In the listing below, locate every line that contains the word "section" and copy each one; case counts.
* * * * *
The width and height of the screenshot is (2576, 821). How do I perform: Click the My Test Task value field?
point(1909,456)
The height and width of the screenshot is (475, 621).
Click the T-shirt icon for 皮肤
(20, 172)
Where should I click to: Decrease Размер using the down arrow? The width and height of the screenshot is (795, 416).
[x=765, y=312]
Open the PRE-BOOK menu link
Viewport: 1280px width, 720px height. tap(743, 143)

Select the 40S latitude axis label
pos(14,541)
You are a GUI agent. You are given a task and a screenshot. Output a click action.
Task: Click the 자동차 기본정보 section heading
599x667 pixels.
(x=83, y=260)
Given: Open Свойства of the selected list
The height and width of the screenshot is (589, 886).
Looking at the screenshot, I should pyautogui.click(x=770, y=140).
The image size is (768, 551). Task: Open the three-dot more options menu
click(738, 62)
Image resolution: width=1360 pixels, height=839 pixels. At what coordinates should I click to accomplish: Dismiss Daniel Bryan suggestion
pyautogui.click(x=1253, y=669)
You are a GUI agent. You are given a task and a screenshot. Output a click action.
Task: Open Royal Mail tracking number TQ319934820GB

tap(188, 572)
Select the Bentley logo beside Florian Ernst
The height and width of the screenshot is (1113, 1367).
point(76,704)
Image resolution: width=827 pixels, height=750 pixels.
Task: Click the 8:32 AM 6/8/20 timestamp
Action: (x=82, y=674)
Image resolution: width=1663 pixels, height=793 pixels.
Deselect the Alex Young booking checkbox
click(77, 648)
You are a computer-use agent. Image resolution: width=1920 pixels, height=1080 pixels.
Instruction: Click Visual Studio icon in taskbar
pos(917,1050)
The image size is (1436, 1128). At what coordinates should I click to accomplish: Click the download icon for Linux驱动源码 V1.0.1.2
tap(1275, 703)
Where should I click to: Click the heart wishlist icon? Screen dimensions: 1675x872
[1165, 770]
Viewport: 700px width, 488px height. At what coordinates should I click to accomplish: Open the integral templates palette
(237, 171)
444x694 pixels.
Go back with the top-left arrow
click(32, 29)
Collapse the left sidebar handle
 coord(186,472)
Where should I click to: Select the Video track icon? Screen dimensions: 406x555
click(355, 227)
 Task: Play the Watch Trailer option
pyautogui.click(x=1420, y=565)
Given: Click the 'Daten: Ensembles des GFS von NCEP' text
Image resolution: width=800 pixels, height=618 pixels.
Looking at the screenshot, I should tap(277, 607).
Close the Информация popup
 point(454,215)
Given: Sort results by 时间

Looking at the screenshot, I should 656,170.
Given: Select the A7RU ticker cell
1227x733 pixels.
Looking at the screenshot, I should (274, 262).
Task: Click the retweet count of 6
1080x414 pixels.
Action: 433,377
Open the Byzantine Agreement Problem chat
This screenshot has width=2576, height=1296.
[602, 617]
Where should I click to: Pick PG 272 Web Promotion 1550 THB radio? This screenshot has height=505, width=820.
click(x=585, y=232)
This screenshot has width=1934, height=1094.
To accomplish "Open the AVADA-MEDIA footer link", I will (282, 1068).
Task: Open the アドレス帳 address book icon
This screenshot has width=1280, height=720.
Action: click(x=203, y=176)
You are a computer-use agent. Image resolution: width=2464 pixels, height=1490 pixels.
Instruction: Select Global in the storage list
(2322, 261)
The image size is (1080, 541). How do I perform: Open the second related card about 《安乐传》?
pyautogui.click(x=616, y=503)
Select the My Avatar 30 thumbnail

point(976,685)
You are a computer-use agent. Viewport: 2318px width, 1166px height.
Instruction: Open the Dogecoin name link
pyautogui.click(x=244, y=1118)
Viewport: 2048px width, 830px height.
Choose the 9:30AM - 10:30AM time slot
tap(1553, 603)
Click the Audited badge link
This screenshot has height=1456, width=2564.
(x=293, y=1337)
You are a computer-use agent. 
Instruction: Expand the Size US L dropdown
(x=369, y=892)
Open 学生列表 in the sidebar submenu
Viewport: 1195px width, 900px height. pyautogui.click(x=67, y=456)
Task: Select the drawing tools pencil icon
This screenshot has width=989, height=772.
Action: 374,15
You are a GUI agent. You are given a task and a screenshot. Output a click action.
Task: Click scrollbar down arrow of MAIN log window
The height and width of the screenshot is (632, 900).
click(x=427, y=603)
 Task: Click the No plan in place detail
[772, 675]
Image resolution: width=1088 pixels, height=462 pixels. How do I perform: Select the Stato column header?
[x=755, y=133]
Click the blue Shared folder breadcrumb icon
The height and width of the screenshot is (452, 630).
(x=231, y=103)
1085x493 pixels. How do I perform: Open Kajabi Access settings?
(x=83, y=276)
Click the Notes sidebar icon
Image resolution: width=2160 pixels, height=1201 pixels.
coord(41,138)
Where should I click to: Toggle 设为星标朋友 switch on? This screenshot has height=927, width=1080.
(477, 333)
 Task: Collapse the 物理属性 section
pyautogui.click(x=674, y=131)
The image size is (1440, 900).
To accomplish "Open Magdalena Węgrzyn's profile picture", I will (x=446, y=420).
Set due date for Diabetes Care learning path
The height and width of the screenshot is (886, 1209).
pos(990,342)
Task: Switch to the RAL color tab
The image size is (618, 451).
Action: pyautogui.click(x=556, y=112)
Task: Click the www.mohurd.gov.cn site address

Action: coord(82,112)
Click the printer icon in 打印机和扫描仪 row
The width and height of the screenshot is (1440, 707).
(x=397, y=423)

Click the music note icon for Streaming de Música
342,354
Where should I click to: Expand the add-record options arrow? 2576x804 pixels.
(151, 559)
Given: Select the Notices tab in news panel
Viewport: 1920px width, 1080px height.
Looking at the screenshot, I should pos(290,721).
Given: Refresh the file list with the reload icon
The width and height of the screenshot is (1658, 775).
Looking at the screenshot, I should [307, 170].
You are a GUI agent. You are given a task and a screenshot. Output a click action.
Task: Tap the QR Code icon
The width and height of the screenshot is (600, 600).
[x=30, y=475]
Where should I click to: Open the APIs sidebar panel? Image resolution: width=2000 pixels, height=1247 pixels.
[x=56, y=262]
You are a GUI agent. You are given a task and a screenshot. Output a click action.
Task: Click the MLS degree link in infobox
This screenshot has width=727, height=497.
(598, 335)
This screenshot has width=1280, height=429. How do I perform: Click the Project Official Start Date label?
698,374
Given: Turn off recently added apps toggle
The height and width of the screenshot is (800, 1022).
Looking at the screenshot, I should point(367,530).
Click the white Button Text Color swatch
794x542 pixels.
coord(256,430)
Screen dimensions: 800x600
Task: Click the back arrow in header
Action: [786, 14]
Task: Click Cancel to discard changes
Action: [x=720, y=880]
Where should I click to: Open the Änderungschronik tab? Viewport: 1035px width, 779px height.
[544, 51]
* * * * *
→ **RESULT BELOW**
Task: Click the 자동차 기본정보 section heading
 Task: Collapse the 物理属性 section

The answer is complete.